4. Let PAPER TRAIL set you free. More than just documenting an information security policy, get an automated system to enforce your policies and generate audit reports that describe exactly what controls you have in place and document them periodically with time stamps from a third party. This paperwork will not only help you monitor your cyber security base line but also, prove to your compliance officer or auditor that you took this matter seriously. Enforcing cyber security best practices on all your firm’s systems all year round is the best defense and the paper trail is even better! It could make all the difference in your cyber defense.

Here’s a BONUS tip, incase you still can’t get over the part about offsetting marketing spend by a quarter comment (tip #3).

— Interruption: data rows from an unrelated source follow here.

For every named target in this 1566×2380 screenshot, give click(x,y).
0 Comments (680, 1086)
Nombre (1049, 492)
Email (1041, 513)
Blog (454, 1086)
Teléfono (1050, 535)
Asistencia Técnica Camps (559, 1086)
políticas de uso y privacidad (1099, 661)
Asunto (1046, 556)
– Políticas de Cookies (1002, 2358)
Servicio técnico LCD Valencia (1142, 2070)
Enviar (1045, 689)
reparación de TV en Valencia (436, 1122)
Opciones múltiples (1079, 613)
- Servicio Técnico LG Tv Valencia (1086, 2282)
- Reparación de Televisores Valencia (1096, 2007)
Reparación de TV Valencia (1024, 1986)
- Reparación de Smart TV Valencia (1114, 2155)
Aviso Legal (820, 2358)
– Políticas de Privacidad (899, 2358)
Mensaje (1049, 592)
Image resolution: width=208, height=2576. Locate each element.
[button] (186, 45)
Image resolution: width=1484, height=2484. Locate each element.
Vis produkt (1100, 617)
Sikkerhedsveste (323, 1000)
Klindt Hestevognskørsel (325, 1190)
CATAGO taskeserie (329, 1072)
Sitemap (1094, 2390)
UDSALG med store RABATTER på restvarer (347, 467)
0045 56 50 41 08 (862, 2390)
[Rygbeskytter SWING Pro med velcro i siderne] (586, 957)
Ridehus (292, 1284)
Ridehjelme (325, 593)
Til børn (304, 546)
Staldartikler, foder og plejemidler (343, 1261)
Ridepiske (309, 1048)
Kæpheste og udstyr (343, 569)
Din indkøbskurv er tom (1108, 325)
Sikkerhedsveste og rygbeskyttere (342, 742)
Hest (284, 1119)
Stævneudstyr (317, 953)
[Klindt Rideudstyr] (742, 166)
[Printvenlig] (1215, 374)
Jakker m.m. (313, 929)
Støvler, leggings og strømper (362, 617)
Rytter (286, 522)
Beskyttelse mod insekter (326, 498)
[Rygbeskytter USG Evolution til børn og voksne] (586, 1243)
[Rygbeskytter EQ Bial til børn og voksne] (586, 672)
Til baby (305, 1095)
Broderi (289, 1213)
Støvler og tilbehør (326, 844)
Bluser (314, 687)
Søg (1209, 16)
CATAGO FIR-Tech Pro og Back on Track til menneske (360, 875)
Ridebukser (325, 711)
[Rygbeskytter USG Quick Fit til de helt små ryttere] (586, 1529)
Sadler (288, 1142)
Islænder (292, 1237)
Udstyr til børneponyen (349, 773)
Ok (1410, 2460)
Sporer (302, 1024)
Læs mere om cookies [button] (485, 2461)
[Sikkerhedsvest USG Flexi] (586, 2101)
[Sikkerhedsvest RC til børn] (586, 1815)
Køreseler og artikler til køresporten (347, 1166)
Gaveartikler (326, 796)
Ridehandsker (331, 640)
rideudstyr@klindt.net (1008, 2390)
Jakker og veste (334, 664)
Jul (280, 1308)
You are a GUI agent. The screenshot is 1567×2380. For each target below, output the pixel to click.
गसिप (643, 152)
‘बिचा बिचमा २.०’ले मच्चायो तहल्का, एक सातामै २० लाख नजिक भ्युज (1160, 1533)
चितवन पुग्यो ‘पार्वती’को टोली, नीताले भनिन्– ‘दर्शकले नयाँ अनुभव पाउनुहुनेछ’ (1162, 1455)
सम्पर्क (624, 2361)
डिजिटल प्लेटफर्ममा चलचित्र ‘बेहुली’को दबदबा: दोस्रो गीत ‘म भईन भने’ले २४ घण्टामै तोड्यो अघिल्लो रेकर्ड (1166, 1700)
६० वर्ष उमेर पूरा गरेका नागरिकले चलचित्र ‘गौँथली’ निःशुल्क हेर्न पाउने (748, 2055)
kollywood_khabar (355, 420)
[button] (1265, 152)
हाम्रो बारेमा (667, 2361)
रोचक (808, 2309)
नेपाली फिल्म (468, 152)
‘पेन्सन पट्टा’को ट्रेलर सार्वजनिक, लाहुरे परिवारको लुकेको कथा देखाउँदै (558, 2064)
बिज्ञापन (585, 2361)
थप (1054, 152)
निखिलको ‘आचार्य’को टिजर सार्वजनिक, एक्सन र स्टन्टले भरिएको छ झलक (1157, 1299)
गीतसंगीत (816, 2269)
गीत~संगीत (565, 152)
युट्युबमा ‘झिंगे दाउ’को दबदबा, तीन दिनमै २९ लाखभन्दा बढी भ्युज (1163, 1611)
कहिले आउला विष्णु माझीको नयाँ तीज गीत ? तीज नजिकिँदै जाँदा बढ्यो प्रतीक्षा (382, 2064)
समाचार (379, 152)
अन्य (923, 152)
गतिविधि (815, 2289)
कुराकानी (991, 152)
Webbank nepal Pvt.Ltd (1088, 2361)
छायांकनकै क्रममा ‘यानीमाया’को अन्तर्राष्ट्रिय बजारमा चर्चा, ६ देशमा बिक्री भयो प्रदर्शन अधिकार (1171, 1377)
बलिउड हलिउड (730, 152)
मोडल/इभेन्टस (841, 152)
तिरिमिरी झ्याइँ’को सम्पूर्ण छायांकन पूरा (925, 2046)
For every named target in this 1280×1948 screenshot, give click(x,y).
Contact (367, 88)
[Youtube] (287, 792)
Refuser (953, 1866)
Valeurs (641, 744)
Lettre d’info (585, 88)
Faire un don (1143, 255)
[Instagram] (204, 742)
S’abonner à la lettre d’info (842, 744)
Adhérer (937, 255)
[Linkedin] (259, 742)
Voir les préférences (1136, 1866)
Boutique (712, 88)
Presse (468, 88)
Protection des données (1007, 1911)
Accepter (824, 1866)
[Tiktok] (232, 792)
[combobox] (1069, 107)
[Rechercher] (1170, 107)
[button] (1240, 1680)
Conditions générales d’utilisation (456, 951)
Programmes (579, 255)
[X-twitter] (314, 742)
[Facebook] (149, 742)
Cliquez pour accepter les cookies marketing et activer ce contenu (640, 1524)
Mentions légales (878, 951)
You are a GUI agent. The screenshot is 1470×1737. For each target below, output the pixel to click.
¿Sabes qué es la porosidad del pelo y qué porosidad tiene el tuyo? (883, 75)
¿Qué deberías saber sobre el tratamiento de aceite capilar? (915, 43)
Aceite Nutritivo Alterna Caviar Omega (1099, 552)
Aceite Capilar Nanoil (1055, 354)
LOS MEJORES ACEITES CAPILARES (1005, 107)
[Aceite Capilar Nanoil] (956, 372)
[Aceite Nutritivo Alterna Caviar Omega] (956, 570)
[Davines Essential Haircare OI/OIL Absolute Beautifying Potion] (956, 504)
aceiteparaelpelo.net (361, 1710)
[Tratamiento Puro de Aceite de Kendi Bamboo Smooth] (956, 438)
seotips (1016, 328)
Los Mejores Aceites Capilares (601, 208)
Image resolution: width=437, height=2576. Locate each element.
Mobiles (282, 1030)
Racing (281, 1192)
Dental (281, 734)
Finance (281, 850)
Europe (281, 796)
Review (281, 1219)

5. Talk about it. Discuss your cyber risk preparedness strategy with your clients, especially the talkative ones. Be sure to let them know that there is NO way to prevent cyber attacks but given it’s a numbers game, you are doing your best to safeguard their information (more than your competitors, even). Show off an innovative tool you might be using to monitor your cyber security preparedness. It certainly demonstrates your knowledge of important issues, pro-active attitude and innovative thinking. You will get more referrals this way – I guarantee it!